8. A Challenge to the Primacy of Text
A digital humanities approach encourages humanities researchers to both situate our objects of study as data and to contemplate the implications and potential problematics of such action. Doing so poses a challenge to the very primacy of text and textual analysis.
Since data can be interpreted in multiple ways and in various contexts, it can help foster collaboration among researchers. Moretti emphasizes its collaborative value, as data “are ideally independent from any individual researcher, and can thus be shared by others, and combined in more than one way” (5).

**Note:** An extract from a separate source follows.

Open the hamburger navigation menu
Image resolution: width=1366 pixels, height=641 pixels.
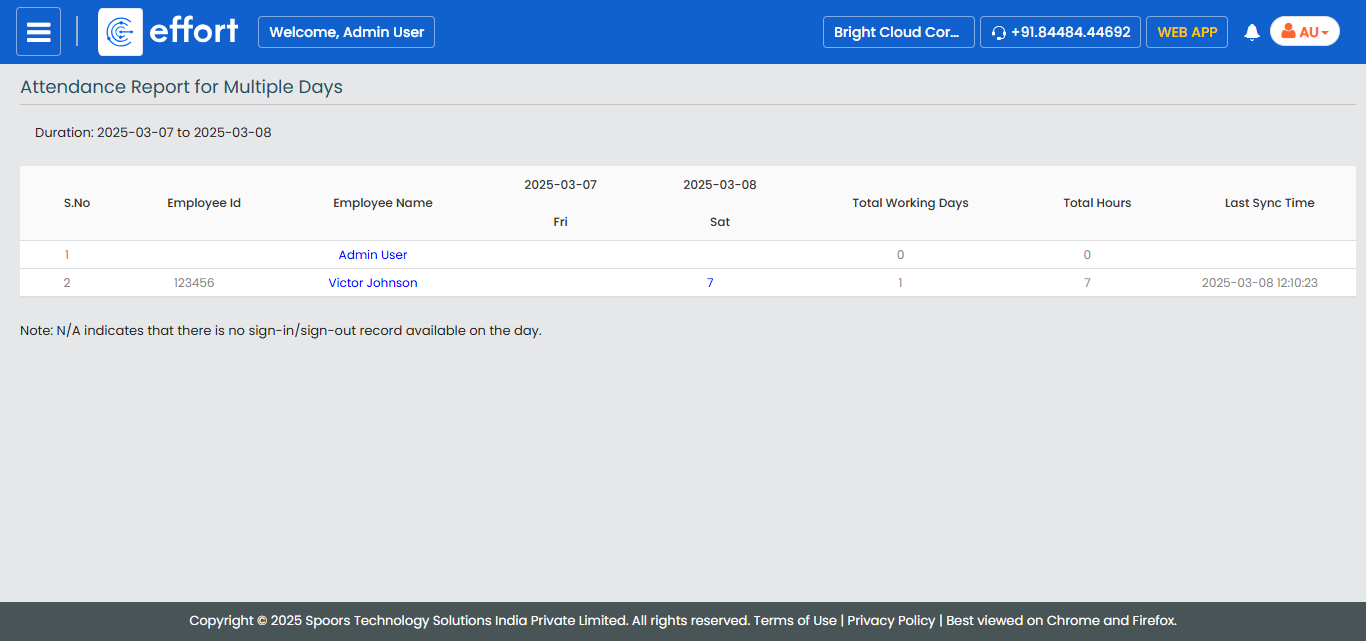tap(38, 32)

10. Communication and Accessibility
In his article “The Digital Inhumanities?” Scott Selisker argues that the biggest impact of digital humanities lies in “changing the ways scholars communicate their work to the public” (n. pag.). Digital humanities projects often maintain dedication to open source. Therefore, the digitization of archival materials, which are often kept hidden away under lock and key, has a huge impact on accessibility for scholars and the general public alike. Furthermore, projects like the Betham Project are eliciting help from the public through crowd-sourced transcription (see Cohen).

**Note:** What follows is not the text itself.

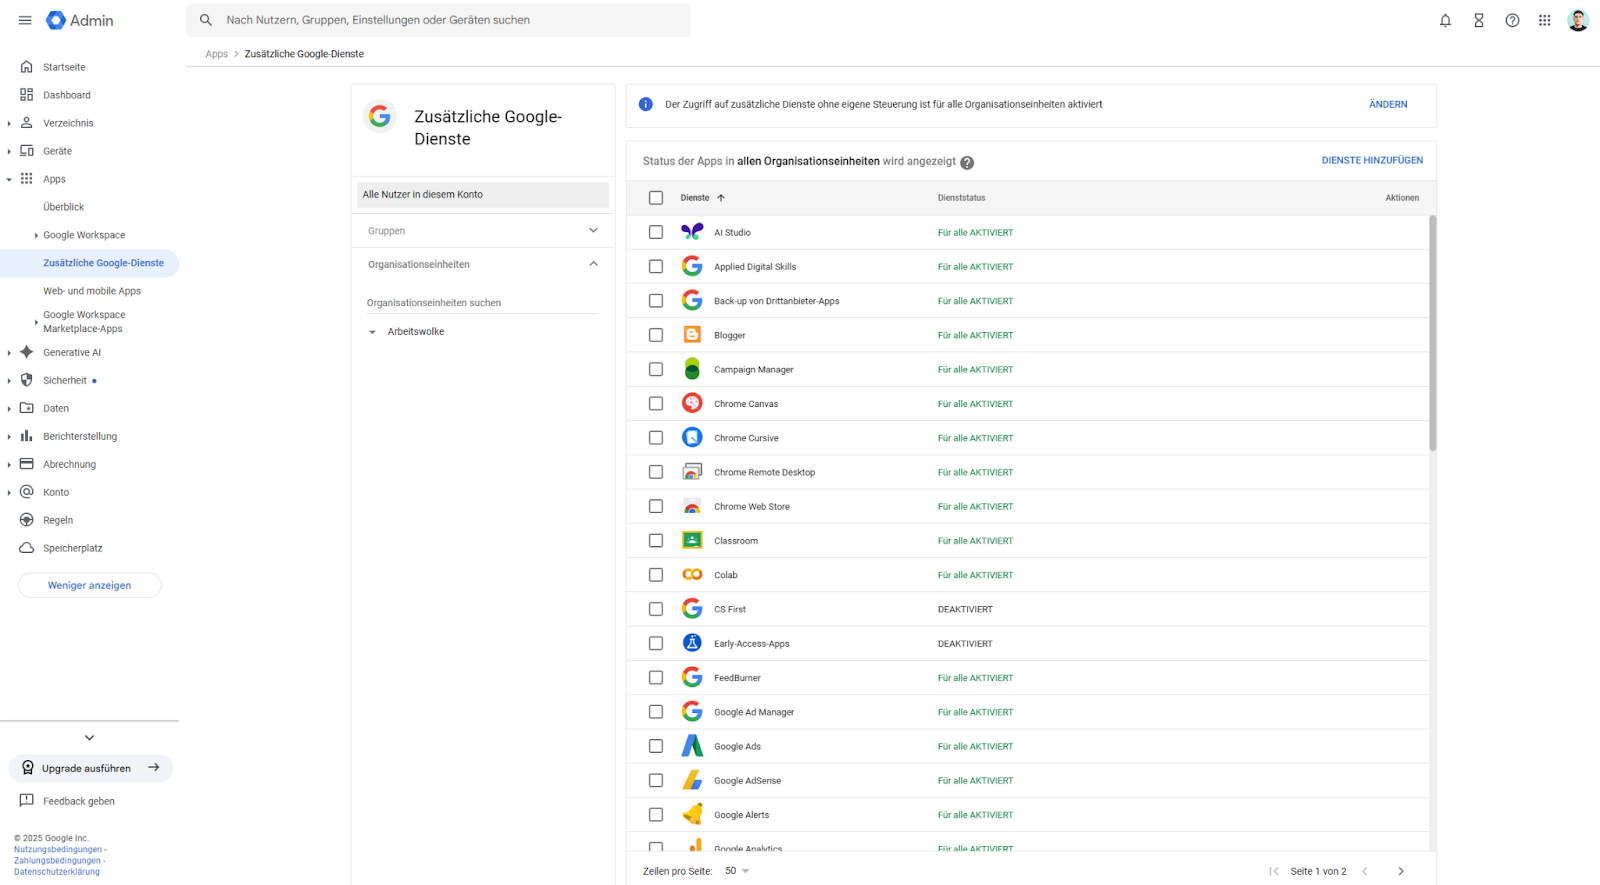Viewport: 1600px width, 885px height.
Task: Click the hourglass tasks icon
Action: (x=1479, y=20)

11. Comprehensive not Representative Sample
By focusing on general structures and patterns and moving away from individual texts, digital tools and methods can encourage a more comprehensive rather than representative sample, allowing for a shift away from canonical texts and received dominant histories.

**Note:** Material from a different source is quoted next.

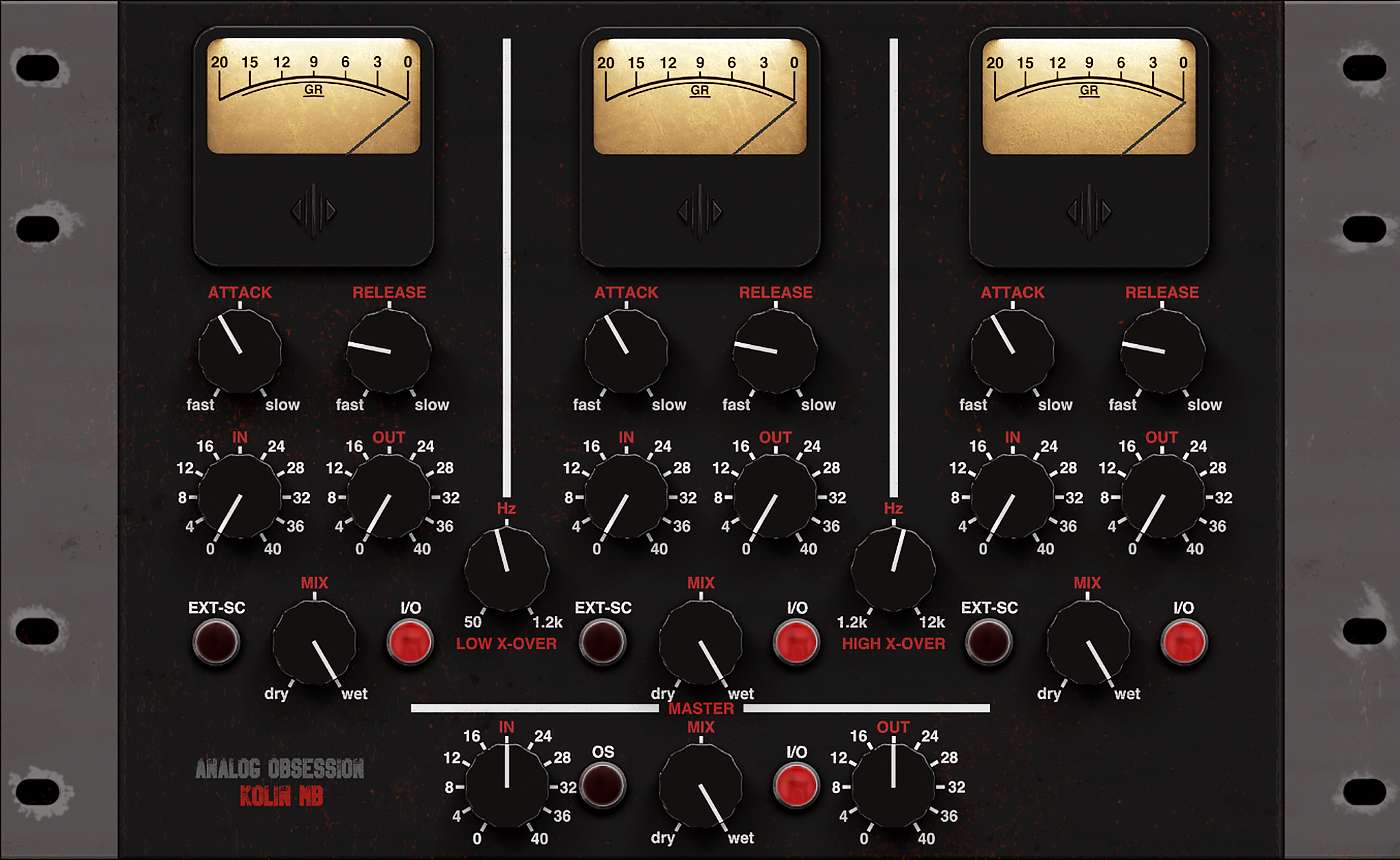Click the low band ATTACK knob

point(240,349)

12. Acceptance of the Unknown
Digital methodologies and distant reading uncover “the limits of what we can know about culture in the digital age” (Selisker n. pag.). Hoyt astutely points out that as a researcher this involves acknowledging that not everything can be digitized, accepting that materials will and do get lost, embracing various other complications that arise in algorithmic research, and reflecting upon the implications of this within the research process.
In examining the reasons why a digital approach may be useful to media historians it becomes apparent that digital tools not only have the capability to alter the ways in which media historians study media history, but they also “have the potential to transform the content, scope, methodologies, and audience of humanistic inquiry” (Burdick, Drucker, Lunenfeld, Presner, and Schnapp 3). The work of the Roy Rosenzweig Center for History and New Media (RRCHNM) provides strong evidence for the benefits of using digital tools in the study of media history, reflecting many of the reasons listed here. Over the last twenty years RRCHNM researchers have developed new digital software and methods (e.g., Serendip-o-matic, Omeka) to “democratize history” (n. pag.). In this respect, RRCHNM reinforces the value of digital tools and methods and
their capacity to help “incorporate multiple voices, reach diverse audiences, and encourage popular participation in presenting and preserving the past” (n. pag.). While the RRCHNM is one example of how digital forms open up media history methods and approaches, a variety of possibilities lie ahead and await our engagement.
“About.” Roy Rosenzweig Center for History and New Media. 2014. 14 Nov. 2014.
Burdick, Anne, Johanna Drucker, Peter Lunenfeld, Todd Presner, and Jeffrey Schnapp. Digital_Humanities. Cambridge, Mass: MIT Press, 2012.
Cohen, Patricia. “Scholars Recruit Public for Project.” New York Times. 27 Dec. 2010. Web.
Hoyt, Eric. “Welcome to Project Arclight.” Online video clip. Vimeo, 13 May 2013. 17 Nov. 2014.
Jessop, Martyn. “Digital Visualization as a Scholarly Activity.” Literary and Linguistic Computing 23.3 (2008): 281-293.
Moretti, Franco. Graphs, Maps, Trees: Abstract Models for Literary History. New York: Verso, 2005.
Nicholson, Bob. “The Digital Turn.” Media History 19.1 (2013): 59-73.
Selisker, Scott. “The Digital Inhumanities?” “Two Rebuttals to ‘Literature is not Data: Against Digital Humanities.’” LA Review of Books. 5 Nov. 2012. Web.